> [Document passage]:
Reviewed by David Depew, University of Iowa

2009.08.12


 

It so happens that there is a Dewey Center at the University of Cologne. How, when, and why it got there remains a bit of a mystery to me even after I read this book, but its inquiries have produced a school of epistemological thought that calls itself “interactionist constructivism”. The present volume presents the edited proceedings of a conference between two members of this school, Stefan Neubert and Kersten Reich, and some American Deweyans. These include two members of the Center for Dewey Studies at the University of Southern Illinois, Larry Hickman and Kenneth Stikkers, and a philosophically well-informed Professor of Education at Virginia Tech, Jim Garrison, who at the time of publication was also President of the John Dewey Society.

> [Data excerpts]:

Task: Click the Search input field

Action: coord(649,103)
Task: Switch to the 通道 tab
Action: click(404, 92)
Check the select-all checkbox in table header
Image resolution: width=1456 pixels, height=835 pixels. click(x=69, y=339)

==

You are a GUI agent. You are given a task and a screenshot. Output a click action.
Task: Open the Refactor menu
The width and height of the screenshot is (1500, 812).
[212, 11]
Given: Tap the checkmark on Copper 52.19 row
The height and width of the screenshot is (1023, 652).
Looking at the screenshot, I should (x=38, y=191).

--

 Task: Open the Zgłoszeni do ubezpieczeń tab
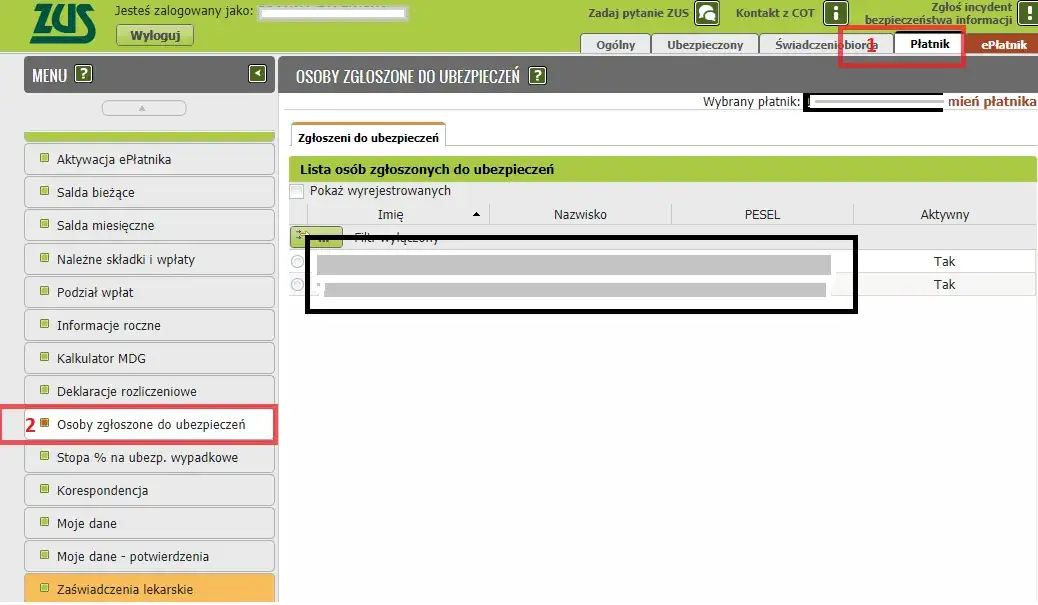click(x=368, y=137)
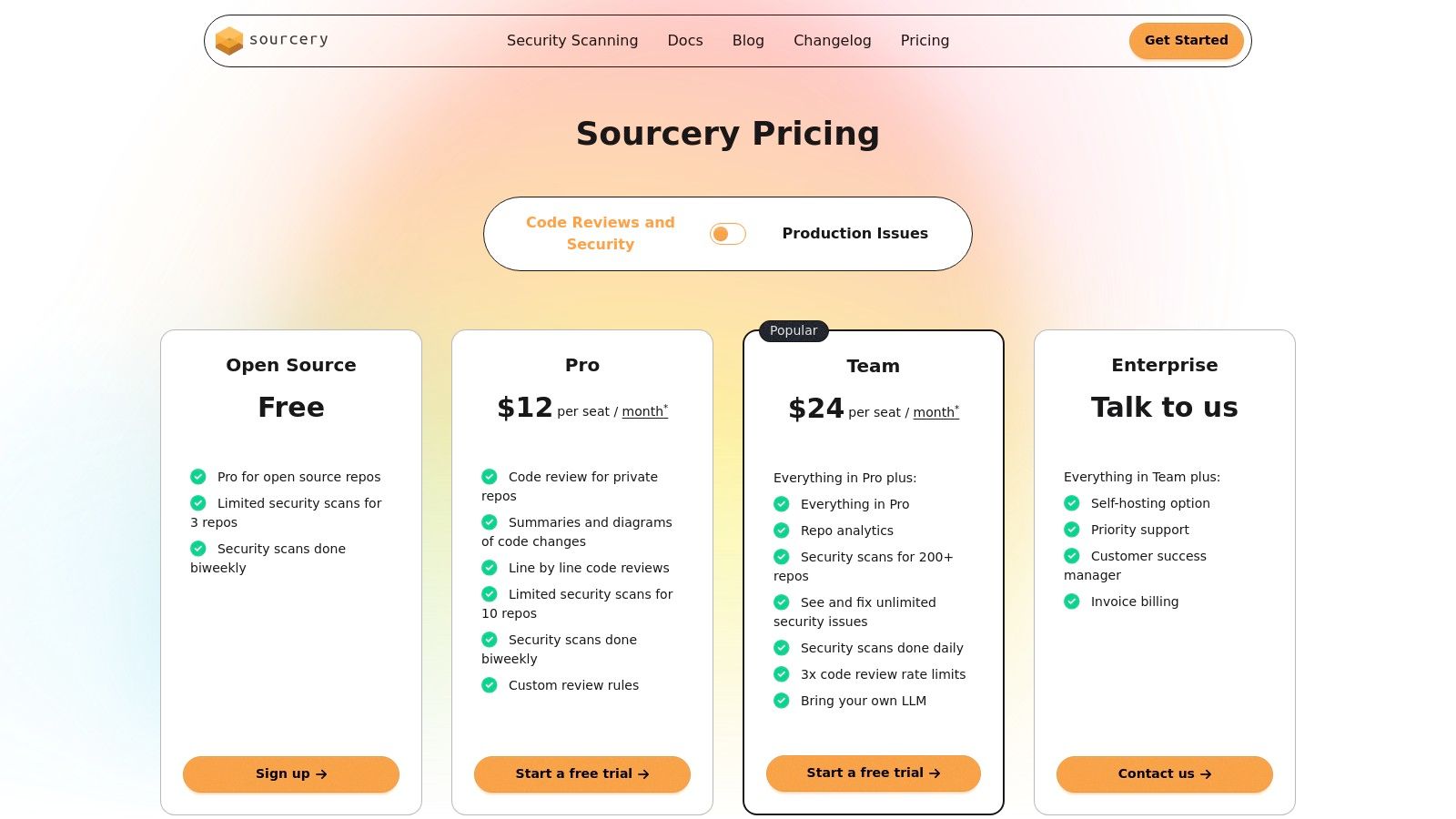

> [Aim]: Condense the paragraph of the book review beginning "It so happens that there is a Dewey Center" into a short bulleted list that keeps its main facts.

> [Output]:
- The University of Cologne has a Dewey Center, whose origins remain unclear to the reviewer.
- Its work has produced a school of epistemology called "interactionist constructivism."
- The volume contains the edited proceedings of a conference between two members of this school, Stefan Neubert and Kersten Reich, and several American Deweyans.
- The Americans include Larry Hickman and Kenneth Stikkers of the Center for Dewey Studies at the University of Southern Illinois.
- They also include Jim Garrison, a Professor of Education at Virginia Tech who was President of the John Dewey Society when the book was published.